Brutus left the old man standing in a small puddle of blood and who-knows-what-else. Instead of going back upstairs, he stayed underground for another moment, until his senses returned. He followed the dank passageway to the direction of the main ring road—the körút—ringing the train station where the taxi had dropped him off. There would be fewer people down there than up in the train station. It hurt like hell to walk, but apart from a cracked rib and a chipped tooth, nothing else felt broken. A welt over his eye made seeing extremely difficult. He had to find a bathroom somewhere and examine the extent of the damage. Goddamn skinheads? So it
wasn’t
Sullivan’s goons?

He came to a brightly lit underpass beneath the körút, where he had to wade through a crowd of old women, drunk revelers, and the free-range insane, all of whom were orbiting around an Asian hurdy-gurdy player who balanced on a one-legged stool and performed a rendition of what sounded like “Helter Skelter.” Brutus looked for what little solace the collective anonymity of Budapest afforded a transient black man who had been visibly pounded to within an inch of his life. Escalators headed even deeper underground to another subway stop. A band of South Americans in brightly colored blankets played guitars and pan flutes and danced in a circle. Two cops followed a hairy, gangrenous homeless man wearing a Burger King crown. They looked at Brutus funny, but he
ignored them and they left him alone. An N.W.A. song came to mind. The pain outweighed his need to eat something, but he still had to get some Hungarian money.
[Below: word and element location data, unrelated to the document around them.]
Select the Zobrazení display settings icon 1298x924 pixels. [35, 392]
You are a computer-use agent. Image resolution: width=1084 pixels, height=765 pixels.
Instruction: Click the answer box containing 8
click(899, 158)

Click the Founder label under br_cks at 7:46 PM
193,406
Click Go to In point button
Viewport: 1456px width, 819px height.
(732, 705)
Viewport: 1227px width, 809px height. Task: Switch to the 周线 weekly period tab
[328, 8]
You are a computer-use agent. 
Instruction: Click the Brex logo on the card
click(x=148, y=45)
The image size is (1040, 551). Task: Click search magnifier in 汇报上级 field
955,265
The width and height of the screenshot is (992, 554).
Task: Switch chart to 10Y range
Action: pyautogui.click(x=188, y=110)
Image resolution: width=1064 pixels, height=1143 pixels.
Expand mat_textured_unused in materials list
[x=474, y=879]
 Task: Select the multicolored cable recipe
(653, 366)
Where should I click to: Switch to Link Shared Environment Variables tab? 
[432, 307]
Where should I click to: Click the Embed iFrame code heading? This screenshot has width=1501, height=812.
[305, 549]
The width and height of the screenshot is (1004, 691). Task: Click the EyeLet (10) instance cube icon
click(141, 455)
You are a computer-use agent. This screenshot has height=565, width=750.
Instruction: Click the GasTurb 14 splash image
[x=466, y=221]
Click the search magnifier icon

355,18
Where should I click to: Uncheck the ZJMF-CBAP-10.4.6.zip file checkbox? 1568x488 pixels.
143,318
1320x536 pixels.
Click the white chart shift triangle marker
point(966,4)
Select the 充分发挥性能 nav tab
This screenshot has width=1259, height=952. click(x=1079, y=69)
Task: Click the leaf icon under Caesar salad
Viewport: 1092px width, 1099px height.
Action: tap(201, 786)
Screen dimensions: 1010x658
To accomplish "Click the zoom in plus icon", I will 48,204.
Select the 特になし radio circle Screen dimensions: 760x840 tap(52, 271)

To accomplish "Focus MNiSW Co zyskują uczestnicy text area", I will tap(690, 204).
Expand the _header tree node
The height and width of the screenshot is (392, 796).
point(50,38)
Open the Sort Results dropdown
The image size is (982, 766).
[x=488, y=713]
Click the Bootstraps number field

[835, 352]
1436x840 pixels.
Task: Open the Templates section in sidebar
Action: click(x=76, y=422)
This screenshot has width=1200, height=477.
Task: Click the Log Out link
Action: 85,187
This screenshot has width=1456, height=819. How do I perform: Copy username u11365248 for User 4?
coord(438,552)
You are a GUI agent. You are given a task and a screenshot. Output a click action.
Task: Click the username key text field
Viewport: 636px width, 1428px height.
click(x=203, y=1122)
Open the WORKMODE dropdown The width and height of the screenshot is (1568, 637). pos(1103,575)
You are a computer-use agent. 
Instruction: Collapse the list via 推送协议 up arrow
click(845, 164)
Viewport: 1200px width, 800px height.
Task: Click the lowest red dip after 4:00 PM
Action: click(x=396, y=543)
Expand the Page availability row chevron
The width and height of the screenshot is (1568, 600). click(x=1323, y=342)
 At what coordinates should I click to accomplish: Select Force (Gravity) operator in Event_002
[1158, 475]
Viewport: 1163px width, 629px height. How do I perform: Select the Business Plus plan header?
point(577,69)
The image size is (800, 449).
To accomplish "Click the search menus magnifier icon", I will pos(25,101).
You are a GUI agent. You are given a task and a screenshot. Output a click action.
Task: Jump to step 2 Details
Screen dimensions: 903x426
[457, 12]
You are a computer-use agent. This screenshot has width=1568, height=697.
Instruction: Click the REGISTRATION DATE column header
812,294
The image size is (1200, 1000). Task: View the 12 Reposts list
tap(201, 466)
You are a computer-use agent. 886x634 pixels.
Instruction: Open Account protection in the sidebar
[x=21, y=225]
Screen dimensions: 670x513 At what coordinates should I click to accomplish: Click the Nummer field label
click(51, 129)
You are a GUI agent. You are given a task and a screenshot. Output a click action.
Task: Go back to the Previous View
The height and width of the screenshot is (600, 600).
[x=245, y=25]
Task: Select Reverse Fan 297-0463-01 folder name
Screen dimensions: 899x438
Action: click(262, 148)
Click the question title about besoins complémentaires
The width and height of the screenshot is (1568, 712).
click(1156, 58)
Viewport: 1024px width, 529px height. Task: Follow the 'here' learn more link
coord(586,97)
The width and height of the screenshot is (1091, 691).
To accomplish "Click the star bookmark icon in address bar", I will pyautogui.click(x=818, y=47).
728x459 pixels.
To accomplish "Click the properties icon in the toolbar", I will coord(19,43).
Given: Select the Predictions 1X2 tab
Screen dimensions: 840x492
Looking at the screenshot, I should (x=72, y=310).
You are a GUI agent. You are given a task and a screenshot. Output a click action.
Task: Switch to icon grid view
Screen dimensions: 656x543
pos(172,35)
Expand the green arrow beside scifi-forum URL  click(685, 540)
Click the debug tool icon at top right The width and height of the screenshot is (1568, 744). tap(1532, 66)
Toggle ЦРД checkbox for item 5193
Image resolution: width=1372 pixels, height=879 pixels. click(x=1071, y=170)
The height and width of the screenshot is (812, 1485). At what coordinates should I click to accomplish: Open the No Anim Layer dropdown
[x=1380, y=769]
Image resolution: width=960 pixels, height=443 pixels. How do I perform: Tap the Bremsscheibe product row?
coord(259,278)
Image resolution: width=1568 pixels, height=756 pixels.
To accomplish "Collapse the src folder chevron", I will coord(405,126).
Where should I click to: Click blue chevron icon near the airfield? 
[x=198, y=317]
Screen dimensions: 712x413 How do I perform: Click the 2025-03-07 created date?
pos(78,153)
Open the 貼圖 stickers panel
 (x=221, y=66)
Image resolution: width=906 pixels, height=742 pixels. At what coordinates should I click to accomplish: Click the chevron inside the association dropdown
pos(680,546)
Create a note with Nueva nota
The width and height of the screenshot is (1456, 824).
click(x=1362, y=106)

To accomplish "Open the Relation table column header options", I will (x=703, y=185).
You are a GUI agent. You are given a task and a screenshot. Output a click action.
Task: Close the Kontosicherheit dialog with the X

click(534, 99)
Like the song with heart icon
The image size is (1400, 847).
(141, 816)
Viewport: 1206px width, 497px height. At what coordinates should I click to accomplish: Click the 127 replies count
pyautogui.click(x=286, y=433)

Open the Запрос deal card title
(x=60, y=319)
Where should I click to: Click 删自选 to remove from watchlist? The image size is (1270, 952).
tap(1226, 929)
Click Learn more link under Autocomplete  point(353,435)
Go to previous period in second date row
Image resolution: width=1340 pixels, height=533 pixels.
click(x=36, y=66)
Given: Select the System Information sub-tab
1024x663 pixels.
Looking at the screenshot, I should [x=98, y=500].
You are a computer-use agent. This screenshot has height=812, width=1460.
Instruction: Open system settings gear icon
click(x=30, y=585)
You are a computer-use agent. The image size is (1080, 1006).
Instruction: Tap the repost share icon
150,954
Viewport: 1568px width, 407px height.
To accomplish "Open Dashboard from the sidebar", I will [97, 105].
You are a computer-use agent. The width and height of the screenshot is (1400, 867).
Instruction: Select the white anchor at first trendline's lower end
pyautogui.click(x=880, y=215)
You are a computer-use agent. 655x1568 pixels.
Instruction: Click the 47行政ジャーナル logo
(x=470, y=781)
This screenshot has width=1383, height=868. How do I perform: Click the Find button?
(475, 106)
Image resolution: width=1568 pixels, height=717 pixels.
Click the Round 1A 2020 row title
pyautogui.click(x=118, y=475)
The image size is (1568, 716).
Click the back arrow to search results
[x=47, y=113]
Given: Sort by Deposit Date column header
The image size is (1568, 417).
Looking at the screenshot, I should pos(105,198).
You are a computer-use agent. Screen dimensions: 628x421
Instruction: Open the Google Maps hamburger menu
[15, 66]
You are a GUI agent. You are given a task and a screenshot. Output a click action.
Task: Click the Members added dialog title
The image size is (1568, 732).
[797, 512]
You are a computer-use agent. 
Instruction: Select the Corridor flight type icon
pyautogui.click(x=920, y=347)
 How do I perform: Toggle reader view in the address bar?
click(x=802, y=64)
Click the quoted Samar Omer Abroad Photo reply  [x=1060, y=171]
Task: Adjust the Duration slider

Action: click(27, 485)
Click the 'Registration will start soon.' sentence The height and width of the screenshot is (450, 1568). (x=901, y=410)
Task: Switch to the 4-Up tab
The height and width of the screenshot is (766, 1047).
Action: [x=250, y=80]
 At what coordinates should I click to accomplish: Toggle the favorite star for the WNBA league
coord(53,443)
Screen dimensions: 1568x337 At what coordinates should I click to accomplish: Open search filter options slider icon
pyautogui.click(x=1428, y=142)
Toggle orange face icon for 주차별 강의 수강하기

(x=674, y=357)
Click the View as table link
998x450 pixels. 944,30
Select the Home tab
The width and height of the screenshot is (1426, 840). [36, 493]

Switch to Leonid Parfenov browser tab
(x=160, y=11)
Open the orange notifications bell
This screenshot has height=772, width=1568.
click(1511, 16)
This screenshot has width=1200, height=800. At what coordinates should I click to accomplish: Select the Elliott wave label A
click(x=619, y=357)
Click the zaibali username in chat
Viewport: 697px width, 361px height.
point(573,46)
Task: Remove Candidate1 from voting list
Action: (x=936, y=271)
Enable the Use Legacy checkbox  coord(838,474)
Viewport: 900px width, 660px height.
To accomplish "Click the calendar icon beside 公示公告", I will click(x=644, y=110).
A TourInform office, which was a small, glass-enclosed shop squashed between a newsstand and the Non Stop Büfé, listed the international exchange rates on an electronic sign. He joined the line behind a series of American teenyboppers anxious to transmute their dollars into assorted tchotchkes to bring home for Mommy and Daddy. The smoke and stink of so many people caused Brutus to sneeze into his sleeve; the pain ripped through his lungs like a gunshot. The snot was camouflaged by the other stains. His mood soured even further when some asshole Utah choirboy in front of him turned all the way around and said, “God bless you.” Brutus had heard about these kids. Mormons or Scientologists or some shit like that, godboys gathered like tsetse flies over the corpse of communism in the former Soviet states and now sallying around the metro stations or in front of McDonald’s sporting their WHAT WOULD JESUS DO? badges and tabernacle haircuts—that shaved-in-back, moussed-on-top, Berlin-circa-1938 look. Sometimes they carried microphones. And of course they were American, every last motherfucking one of them. A few of them were even stationed at Taszár. The kid’s front teeth jutted so far out of his slack-jawed face that Brutus could have opened a bottle of Dreher on them.